- [SOURCE PASSAGE]
The Portal story never made much sense to me. OK, GLaDOS was built to facilitate testing but then slowly went mad. But why didn’t somebody else on the outside notice this and do something about it? Actually, it seemed they had, since at the beginning of Portal 2, GLaDOS had been deactivated. But who did this? And why did they leave the rest of the facility running? Why were there human beings in suspended animation, anyway? What purpose did that serve?
Then again, I’ve never been good at picking up on the plots of games that don’t spoon-feed it to you. I played through all the Half-Life games and thought “huh, that was kind of cool, shooting all those bad guys and blowing stuff up.” Then I read the plot summaries on Wikipedia and thought “wait, what? THAT’s what this was all about? Where are they getting all that information? Where was all that in the game?”
I am genuinely amazed that someone thought that in Portal 1, after the last test chamber, you were supposed to just let yourself be lowered into the fire and killed, and that that was the end of the game.
I’ve tried looking into it, but I remain fuzzy on the whole history of the setting. I think Portal and its sequel are supposed to take place after the apocalypse, or perhaps in the midst of the alien invasion featured in the Half-life games so that there is nobody coming by to see what’s happened to this wrecked science lab.
Well, Aperture is the company that initially proposed using portal technology to make a shower curtain, so it’s not like the people running it were really all that bright. A point made over and over by going through the older testing facilities and listening to Cave Johnson in Portal 2. The Repulsion Gel was supposed to be a dietetic pudding substitute.
The other point is that GLaDOS was activated the same day as the Black Mesa Incident, which meant that humanity had bigger problems than one homicidal AI running endless tests. The player deactivates GLaDOS by beating Portal, and then reactivates her due to following the stupidity of Wheatley in Portal 2.
It’s been a while since I played either, but I got the impression that Aperture Science was just so labyrinthine and decrepit that whole parts of their facility were closed off and forgotten about, GlaDOS included.
Aperture was always secretive and secluded, and most of the facility was hidden away underground and inaccessible. From the outside, it just looked like a tech startup that had lost a few key government contracts and dwindled away to nothing. The only hints as to what was really going on were sales pitches that the DoD laughed off as the ravings of a madman and which were classified to anyone else.
[spoiler]GLaDOS wasn’t created to facilitate testing. It was intended as a route to immortality for the founder and CEO of Aperture, Cave Johnson, from which he could continue to run the company and facility. When it became evident that he wouldn’t live long enough for the development to be completed, he instructed that his assistant Caroline succeed him as CEO–apparently in perpetuity, as she was uploaded into GLaDOS. GLaDOS was activated, with Caroline’s personality core, on Bring Your Daughter to Work (as a test subject) Day. Unfortunately, design flaws meant that she awoke murderously psychotic, and she immediately tried to kill everyone. She was stopped, but Aperture continued to work on her, trying various things to inhibit her homicidal behavior. The Morality Core didn’t do that, but it did make her subtle enough–just barely–to make the scientist who created it think that it had. Believing that he had corrected the problem, he was persuaded to allow her access to the resources she needed to eventually kill nearly everyone in the facility. The exceptions were Chell, Rattman, and however many of Aperture’s other human test subjects happened to be in stasis at the time. (Aperture was prone to wholesale–and decidedly inhumane–human testing, and apparently kept a bunch of test subjects on ice as handy replacements.)

- [INFORMATION SUPPLIED]
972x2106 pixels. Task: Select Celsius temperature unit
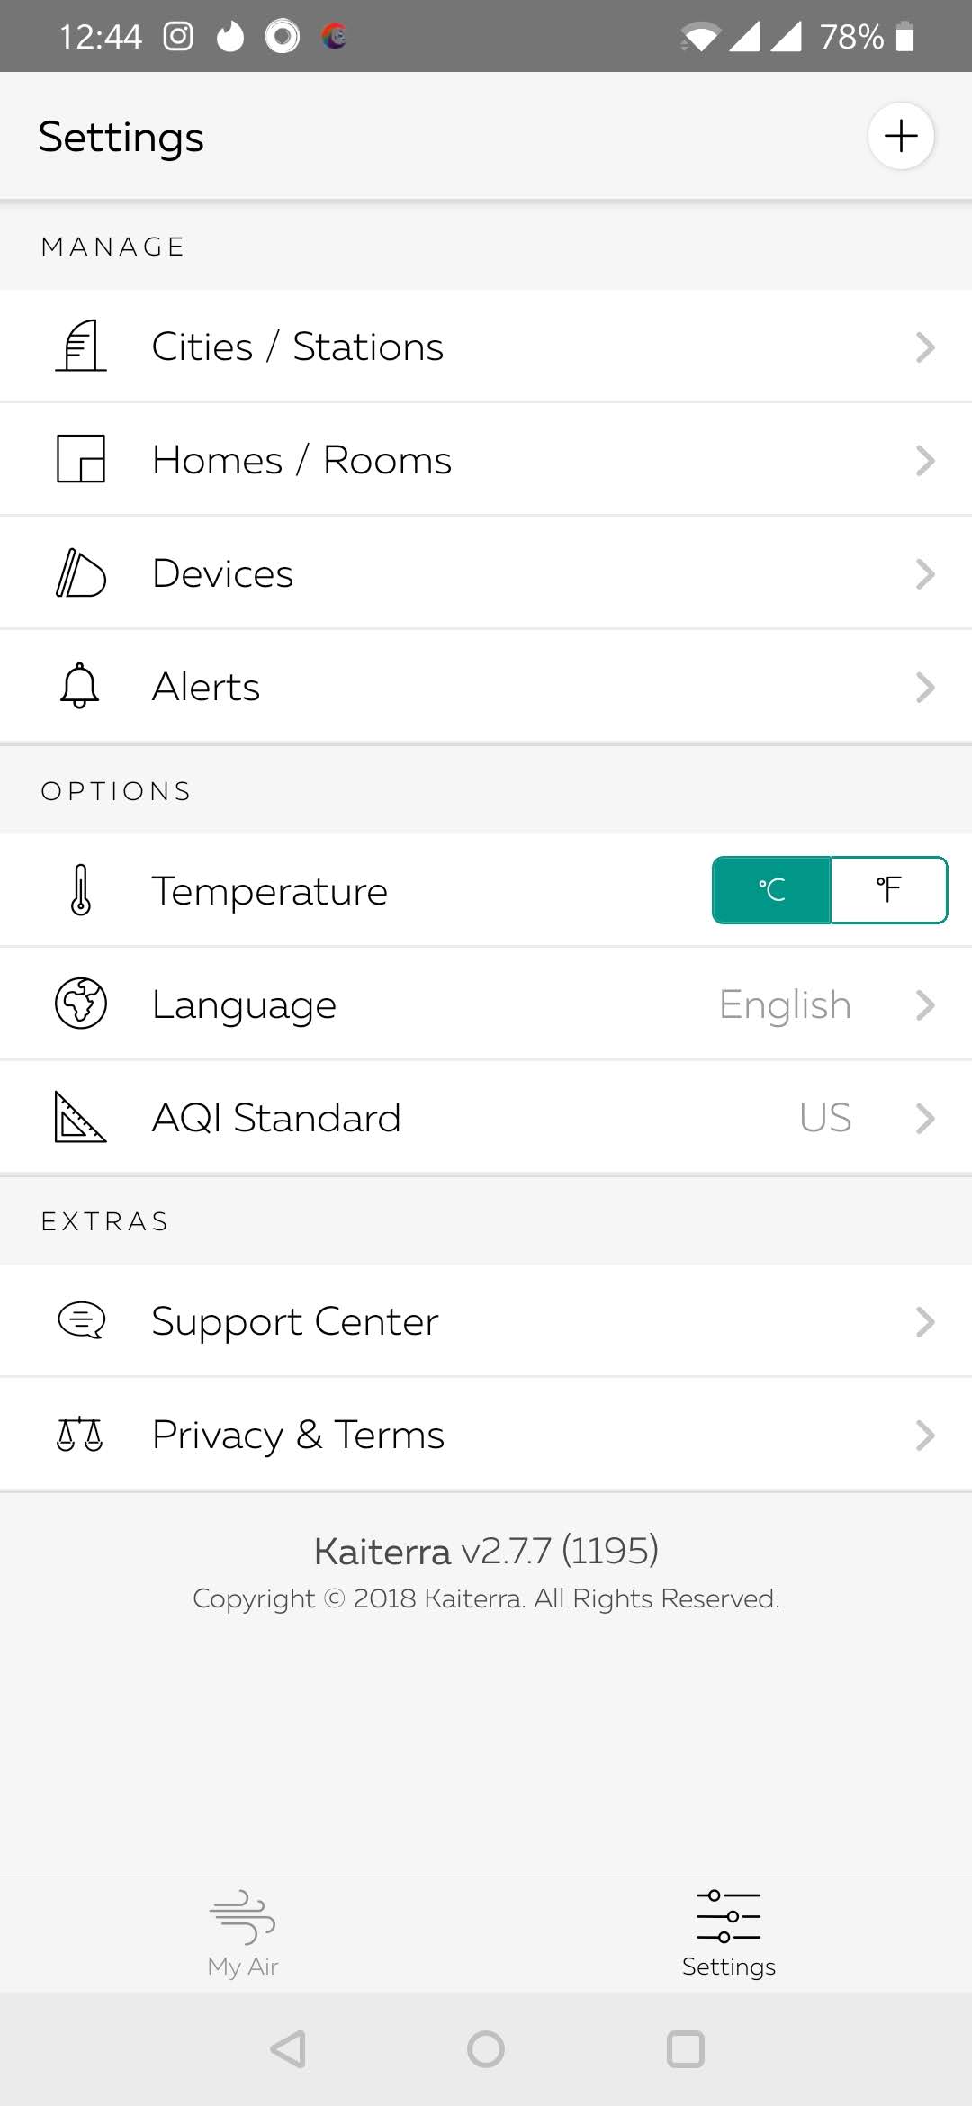pyautogui.click(x=771, y=890)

- [INSTRUCTIONS TO FOLLOW] Resume the discussion of the Portal storyline, continuing on from its final sentence.

- [FINAL ANSWER]
It’s speculated that that happened around the same time that rival company Black Mesa created an interdimensional portal, resulting in an event that combined the most charming aspects of an alien invasion and a zombie apocalypse. Consequently, people outside the facility were too busy to inquire why Aperture had gone quiet.[/spoiler]
Yes, but it ends with a cake in a room full of racks of personality cores, some of which start coming on line before a mechanical arm snuffs out the candle on the cake. The implication is these included a backup of GLaDOS as well as other unused spheres. Some of these spheres engaged in haphazard attempts at repair and maintenance, including reassembling GLaDOS, but not reactivating her. (Until Wheatley did it by accident when he arrived with Chell.)
At the risk of being whooshed, what makes you think Wheatley was ever human? He was an Artificial Stupidity–er, “Intelligence Dampening”–Sphere that was created as one of the attempts to block GLaDOS’s homicidal tendencies. His purpose was deluge her with “an endless stream of terrible ideas” as a distraction. It worked about as well as you’d expect.
I don’t think that GLaDOS was entirely, or even primarily, an upload of Caroline.
I think that she was primarily what she was presented as being: An artificial intelligence created to do testing. When it came time to do the spoilered thing, they just used the most powerful computer they had available, which was GLaDOS. See, for instance, her quote “Now little Caroline is in here, too”: Caroline is a separate personality, sharing hardware with GLaDOS. Nor do I think that there were any other human uploads among Aperture’s AIs, or at least there’s no evidence for them.
As for why GLaDOS went homicidal, I have a pet theory of my own. It all came from a careless tech answering a question poetically instead of directly. GLaDOS was created and programmed to have an overriding drive to do Science. But what is Science? She didn’t know, so she asked. And the poor tech she asked probably said something like “Science is the way that humans overcome adversity and survive in a hostile world”. So GLaDOS, in the pursuit of Science, created adversity and a hostile world for humans to overcome and survive. The first few lines of “Still Alive” are sincere: “This is a triumph. I’m making a note here, huge success. It’s hard to overstate my satisfaction.” She’s happy because for the first time, with Chell, she’s actually achieved the Science she’s been striving for, because it’s the first time a human has overcome and survived.
Didn’t Ratman survive? He found a dying Chell and put her in the life-support chamber where she started Portal 2..
I think. Again, the lore still confuses me.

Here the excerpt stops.